▶ _Exercise directions_
Transcribe all of the lines below, character for character, without changing anything.

▶ _Excerpted data_
******
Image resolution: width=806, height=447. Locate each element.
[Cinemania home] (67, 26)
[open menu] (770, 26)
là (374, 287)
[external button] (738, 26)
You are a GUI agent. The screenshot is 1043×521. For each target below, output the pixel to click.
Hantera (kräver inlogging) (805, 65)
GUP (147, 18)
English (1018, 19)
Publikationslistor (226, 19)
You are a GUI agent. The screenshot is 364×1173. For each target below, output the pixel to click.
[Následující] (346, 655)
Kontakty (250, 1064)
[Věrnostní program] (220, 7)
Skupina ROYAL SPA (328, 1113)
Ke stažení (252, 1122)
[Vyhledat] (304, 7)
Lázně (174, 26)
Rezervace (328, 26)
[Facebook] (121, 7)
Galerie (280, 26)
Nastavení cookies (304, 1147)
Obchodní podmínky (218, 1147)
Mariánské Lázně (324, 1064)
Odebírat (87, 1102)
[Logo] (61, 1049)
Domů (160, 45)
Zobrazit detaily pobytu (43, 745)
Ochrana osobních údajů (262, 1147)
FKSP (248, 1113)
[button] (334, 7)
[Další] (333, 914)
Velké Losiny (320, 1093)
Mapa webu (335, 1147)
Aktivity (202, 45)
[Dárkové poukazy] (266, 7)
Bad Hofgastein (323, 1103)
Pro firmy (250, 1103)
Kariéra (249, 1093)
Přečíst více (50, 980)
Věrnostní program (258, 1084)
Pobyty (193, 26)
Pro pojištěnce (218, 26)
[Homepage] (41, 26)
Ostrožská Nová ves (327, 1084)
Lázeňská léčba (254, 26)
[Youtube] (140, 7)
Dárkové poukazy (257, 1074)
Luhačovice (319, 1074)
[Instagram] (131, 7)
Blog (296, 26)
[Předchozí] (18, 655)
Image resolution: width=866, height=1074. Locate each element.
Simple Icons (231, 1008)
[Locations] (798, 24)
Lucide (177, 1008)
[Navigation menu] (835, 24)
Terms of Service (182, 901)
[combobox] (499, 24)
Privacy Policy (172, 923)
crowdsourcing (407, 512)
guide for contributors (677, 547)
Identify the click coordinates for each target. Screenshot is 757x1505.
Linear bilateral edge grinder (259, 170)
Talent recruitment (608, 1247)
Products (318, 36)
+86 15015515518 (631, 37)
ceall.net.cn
******
▶ _Solution to the problem_
Image resolution: width=806, height=447. Locate each element.
[Cinemania home] (67, 26)
[open menu] (770, 26)
là (374, 287)
[external button] (738, 26)
You are a GUI agent. The screenshot is 1043×521. For each target below, output the pixel to click.
Hantera (kräver inlogging) (805, 65)
GUP (147, 18)
English (1018, 19)
Publikationslistor (226, 19)
You are a GUI agent. The screenshot is 364×1173. For each target below, output the pixel to click.
[Následující] (346, 655)
Kontakty (250, 1064)
[Věrnostní program] (220, 7)
Skupina ROYAL SPA (328, 1113)
Ke stažení (252, 1122)
[Vyhledat] (304, 7)
Lázně (174, 26)
Rezervace (328, 26)
[Facebook] (121, 7)
Galerie (280, 26)
Nastavení cookies (304, 1147)
Obchodní podmínky (218, 1147)
Mariánské Lázně (324, 1064)
Odebírat (87, 1102)
[Logo] (61, 1049)
Domů (160, 45)
Zobrazit detaily pobytu (43, 745)
Ochrana osobních údajů (262, 1147)
FKSP (248, 1113)
[button] (334, 7)
[Další] (333, 914)
Velké Losiny (320, 1093)
Mapa webu (335, 1147)
Aktivity (202, 45)
[Dárkové poukazy] (266, 7)
Bad Hofgastein (323, 1103)
Pro firmy (250, 1103)
Kariéra (249, 1093)
Přečíst více (50, 980)
Věrnostní program (258, 1084)
Pobyty (193, 26)
Pro pojištěnce (218, 26)
[Homepage] (41, 26)
Ostrožská Nová ves (327, 1084)
Lázeňská léčba (254, 26)
[Youtube] (140, 7)
Dárkové poukazy (257, 1074)
Luhačovice (319, 1074)
[Instagram] (131, 7)
Blog (296, 26)
[Předchozí] (18, 655)
Image resolution: width=866, height=1074. Locate each element.
Simple Icons (231, 1008)
[Locations] (798, 24)
Lucide (177, 1008)
[Navigation menu] (835, 24)
Terms of Service (182, 901)
[combobox] (499, 24)
Privacy Policy (172, 923)
crowdsourcing (407, 512)
guide for contributors (677, 547)
Identify the click coordinates for each target. Screenshot is 757x1505.
Linear bilateral edge grinder (259, 170)
Talent recruitment (608, 1247)
Products (318, 36)
+86 15015515518 (631, 37)
ceall.net.cn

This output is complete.